Stored records
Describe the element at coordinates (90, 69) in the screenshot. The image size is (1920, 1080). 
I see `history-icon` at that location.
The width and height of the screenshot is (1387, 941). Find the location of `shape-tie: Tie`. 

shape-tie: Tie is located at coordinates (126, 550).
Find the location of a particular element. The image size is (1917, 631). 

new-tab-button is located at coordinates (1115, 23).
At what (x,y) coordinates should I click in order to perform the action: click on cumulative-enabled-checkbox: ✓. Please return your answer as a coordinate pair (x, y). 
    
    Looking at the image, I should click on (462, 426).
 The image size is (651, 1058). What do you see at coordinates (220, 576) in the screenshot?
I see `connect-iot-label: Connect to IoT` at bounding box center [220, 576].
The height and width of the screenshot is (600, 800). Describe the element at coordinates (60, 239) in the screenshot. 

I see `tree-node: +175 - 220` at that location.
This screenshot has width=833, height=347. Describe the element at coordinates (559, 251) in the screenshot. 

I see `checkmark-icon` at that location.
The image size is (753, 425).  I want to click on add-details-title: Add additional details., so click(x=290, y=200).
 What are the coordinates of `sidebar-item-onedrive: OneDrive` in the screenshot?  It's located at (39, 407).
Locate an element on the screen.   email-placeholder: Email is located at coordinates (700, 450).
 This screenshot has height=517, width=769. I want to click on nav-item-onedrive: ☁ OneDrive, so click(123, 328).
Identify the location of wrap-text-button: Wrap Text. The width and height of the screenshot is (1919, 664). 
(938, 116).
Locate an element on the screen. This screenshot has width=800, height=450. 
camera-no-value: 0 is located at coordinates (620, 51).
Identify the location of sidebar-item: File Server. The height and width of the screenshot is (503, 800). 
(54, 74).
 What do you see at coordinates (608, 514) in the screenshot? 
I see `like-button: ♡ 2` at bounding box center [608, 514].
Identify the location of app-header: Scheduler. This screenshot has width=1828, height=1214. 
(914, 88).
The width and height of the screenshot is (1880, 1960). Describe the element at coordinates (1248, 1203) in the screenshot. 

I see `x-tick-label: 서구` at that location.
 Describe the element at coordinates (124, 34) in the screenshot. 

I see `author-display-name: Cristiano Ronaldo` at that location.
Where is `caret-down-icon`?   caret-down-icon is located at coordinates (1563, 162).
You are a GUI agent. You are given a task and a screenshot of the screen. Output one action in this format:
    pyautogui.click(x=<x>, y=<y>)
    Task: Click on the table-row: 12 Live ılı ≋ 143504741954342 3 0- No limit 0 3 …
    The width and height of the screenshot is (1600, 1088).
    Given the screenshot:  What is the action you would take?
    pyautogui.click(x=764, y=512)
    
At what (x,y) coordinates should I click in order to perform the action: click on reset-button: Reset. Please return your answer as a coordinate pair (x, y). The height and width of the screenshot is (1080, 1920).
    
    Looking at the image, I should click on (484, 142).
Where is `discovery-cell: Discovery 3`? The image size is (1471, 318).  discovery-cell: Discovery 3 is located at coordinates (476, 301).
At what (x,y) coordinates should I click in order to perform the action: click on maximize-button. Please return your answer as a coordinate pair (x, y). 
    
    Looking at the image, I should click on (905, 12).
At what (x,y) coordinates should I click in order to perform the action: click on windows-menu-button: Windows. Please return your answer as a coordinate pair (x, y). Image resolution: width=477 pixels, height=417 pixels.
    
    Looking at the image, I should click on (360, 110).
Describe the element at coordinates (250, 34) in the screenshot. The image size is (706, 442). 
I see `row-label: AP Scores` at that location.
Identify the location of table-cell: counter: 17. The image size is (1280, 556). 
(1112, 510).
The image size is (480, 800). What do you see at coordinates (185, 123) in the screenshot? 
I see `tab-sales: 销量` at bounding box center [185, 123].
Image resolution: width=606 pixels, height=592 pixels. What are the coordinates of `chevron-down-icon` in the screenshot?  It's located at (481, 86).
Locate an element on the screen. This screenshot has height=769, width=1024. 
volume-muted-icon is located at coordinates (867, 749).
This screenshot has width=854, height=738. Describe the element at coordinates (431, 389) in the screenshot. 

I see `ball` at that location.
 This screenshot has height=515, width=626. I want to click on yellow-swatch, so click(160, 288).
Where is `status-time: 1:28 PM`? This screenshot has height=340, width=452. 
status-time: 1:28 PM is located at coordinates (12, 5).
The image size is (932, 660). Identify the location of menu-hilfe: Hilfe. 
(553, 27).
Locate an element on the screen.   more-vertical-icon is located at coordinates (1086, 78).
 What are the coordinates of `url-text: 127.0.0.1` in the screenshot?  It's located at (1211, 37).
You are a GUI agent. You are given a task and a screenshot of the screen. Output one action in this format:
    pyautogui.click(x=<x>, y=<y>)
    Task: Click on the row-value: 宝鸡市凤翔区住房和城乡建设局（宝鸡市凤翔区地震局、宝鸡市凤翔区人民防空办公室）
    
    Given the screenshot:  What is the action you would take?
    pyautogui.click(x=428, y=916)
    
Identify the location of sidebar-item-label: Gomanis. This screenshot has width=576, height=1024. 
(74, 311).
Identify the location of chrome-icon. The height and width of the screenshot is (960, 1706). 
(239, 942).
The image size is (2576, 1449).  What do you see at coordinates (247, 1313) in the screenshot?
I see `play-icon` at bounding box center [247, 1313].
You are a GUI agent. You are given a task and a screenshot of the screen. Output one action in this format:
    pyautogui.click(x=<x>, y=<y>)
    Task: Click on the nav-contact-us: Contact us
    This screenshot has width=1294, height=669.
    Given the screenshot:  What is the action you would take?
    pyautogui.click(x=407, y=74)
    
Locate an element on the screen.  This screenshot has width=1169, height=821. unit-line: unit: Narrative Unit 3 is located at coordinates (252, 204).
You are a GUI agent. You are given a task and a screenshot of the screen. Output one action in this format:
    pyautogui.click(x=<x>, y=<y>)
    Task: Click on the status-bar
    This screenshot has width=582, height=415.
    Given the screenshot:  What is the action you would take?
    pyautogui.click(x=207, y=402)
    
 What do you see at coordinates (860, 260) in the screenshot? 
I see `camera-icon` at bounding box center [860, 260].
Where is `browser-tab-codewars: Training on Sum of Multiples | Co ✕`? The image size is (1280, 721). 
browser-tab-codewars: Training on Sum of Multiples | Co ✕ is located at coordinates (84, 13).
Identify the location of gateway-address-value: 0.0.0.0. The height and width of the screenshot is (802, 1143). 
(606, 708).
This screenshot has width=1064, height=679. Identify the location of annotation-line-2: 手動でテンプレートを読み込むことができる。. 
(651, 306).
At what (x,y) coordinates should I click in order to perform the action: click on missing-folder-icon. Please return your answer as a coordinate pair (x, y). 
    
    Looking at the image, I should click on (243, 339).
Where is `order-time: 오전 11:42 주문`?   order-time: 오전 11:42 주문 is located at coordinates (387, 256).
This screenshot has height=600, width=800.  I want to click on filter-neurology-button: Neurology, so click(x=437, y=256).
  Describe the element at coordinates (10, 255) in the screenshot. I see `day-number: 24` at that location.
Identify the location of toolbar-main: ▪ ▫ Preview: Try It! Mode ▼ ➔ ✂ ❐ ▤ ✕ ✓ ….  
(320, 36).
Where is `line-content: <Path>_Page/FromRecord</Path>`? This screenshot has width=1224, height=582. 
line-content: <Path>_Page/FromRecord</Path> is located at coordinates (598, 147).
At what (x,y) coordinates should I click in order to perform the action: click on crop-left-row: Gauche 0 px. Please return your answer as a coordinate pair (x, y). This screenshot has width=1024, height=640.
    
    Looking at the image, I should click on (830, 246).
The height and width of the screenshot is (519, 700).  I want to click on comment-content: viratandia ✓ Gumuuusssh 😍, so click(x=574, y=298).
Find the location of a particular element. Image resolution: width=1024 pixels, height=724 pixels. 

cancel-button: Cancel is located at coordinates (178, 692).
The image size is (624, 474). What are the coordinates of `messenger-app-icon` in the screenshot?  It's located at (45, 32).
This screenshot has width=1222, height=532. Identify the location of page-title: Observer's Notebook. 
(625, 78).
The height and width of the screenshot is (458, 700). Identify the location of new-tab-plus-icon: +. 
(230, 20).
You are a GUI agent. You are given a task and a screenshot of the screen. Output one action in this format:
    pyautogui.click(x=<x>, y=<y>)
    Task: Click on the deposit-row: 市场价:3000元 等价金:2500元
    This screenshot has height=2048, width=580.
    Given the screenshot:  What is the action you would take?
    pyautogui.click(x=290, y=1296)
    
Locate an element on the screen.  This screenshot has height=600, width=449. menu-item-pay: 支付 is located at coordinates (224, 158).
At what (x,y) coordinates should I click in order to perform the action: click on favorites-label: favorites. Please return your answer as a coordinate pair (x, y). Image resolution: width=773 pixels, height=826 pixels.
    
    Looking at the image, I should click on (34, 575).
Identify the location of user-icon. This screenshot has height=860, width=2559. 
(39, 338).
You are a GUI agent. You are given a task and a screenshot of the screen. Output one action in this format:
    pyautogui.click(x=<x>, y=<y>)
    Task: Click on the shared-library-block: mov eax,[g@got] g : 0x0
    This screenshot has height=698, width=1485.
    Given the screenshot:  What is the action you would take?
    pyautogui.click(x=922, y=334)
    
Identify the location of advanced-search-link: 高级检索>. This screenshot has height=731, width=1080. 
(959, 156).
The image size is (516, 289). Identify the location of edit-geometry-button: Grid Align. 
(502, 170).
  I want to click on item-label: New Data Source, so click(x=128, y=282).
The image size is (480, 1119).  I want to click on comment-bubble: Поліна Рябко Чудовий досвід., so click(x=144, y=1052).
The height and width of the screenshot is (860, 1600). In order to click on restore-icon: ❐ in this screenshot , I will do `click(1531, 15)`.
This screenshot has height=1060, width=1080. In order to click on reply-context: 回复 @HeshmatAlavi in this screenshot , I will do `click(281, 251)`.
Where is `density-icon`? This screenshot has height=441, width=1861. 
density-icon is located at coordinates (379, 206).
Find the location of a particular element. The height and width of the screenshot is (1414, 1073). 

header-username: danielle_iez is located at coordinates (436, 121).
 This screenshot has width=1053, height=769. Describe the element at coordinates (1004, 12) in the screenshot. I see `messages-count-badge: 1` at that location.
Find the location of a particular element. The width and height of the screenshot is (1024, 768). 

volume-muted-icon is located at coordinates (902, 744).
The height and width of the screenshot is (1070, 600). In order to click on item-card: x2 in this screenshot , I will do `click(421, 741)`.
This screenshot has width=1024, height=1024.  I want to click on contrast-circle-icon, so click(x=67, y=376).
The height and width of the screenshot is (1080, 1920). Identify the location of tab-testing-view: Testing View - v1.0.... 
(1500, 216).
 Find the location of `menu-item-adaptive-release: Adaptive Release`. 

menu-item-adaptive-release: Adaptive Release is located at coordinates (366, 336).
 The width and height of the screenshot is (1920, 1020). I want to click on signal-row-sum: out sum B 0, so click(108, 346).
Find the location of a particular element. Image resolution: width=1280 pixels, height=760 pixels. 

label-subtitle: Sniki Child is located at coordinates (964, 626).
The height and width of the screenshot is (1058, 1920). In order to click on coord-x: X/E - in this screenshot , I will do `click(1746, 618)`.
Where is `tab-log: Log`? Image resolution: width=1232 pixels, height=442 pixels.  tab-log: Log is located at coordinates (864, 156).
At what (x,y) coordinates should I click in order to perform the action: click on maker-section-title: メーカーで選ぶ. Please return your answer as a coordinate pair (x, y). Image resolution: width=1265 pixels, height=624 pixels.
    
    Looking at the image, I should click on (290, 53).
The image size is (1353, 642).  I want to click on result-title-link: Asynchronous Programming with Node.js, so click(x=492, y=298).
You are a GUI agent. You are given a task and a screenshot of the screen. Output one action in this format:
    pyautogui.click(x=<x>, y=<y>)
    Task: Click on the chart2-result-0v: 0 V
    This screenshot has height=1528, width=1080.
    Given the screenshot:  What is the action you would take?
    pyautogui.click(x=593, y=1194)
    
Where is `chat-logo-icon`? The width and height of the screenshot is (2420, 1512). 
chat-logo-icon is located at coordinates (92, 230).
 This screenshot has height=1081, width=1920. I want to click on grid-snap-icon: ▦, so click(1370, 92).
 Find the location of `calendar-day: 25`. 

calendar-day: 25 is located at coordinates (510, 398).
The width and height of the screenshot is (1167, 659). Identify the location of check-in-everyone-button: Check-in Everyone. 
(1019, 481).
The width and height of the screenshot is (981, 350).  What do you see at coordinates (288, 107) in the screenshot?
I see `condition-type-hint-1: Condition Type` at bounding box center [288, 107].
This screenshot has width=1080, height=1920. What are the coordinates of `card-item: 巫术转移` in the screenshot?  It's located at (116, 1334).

Assigned task
Set down the lines from the records exactly as they appear, starting with the line that contains "The image size is (932, 660)." and ending with the line that contains "at (1211, 37).", with both of those lines included.

Answer to this exercise
The image size is (932, 660). Identify the location of menu-hilfe: Hilfe. 
(553, 27).
Locate an element on the screen.   more-vertical-icon is located at coordinates (1086, 78).
 What are the coordinates of `url-text: 127.0.0.1` in the screenshot?  It's located at (1211, 37).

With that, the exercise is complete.